Chris Gasperik, my good buddy back home, once described painstaking efforts to sleep in Iraq while his roommates were “building a railroad.” I expect nothing less than a skyscraper or a heaping pile of mangled metal in the compound next to our tent when I finally get up for work.
I bet convoys of 7 tons and bulldozers are lined up and refueling about a quarter-mile away, waiting for when I come back to bed again so they can start their daily races. I’m pretty sure I heard an actual train screeching and grinding by off-tracks yesterday. I wish they built a railroad here. This is annoying.

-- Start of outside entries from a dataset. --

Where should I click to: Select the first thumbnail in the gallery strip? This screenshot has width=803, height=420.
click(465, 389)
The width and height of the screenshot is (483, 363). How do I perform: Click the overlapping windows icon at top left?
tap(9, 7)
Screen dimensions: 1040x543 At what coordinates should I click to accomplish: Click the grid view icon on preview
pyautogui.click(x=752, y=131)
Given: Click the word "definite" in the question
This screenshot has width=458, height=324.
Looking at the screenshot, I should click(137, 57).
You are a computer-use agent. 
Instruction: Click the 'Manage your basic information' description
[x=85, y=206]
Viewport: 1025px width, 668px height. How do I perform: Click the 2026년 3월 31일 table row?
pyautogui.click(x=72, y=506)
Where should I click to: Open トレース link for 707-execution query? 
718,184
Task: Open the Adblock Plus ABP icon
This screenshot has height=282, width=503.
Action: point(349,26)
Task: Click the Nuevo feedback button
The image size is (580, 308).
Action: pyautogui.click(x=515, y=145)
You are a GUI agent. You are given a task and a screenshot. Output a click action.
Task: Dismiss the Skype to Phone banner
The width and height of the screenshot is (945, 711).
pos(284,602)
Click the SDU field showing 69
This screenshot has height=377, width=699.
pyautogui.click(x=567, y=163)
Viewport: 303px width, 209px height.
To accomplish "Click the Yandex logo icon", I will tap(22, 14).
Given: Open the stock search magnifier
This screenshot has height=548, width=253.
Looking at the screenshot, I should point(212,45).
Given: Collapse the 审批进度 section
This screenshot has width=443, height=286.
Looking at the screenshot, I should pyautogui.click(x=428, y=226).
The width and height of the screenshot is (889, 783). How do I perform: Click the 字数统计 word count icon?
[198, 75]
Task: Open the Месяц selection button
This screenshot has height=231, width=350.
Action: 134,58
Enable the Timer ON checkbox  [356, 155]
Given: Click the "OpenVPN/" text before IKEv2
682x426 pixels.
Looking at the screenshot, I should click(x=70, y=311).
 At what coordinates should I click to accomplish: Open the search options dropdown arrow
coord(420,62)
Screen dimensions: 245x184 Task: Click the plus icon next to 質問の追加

The arithmetic of trying to fall asleep: Most of the people with me on the night shift work schedules off-set by two hours, meaning I’ve either got to get in bed and hope for deep sleep during the two hours before they finish work, or expect to be up for another hour after while they get ready for bed. I got caught putsing around somewhere between consciousness and sleep when they returned, and now I’m wide awake while they settle in for a proper bedtime.
Except for the dude across from me. He’s reading a magazine with a flashlight over his shoulder facing right at me, flirting with my patience. Between body shifts and page turns, I get morse code signals at eye-level.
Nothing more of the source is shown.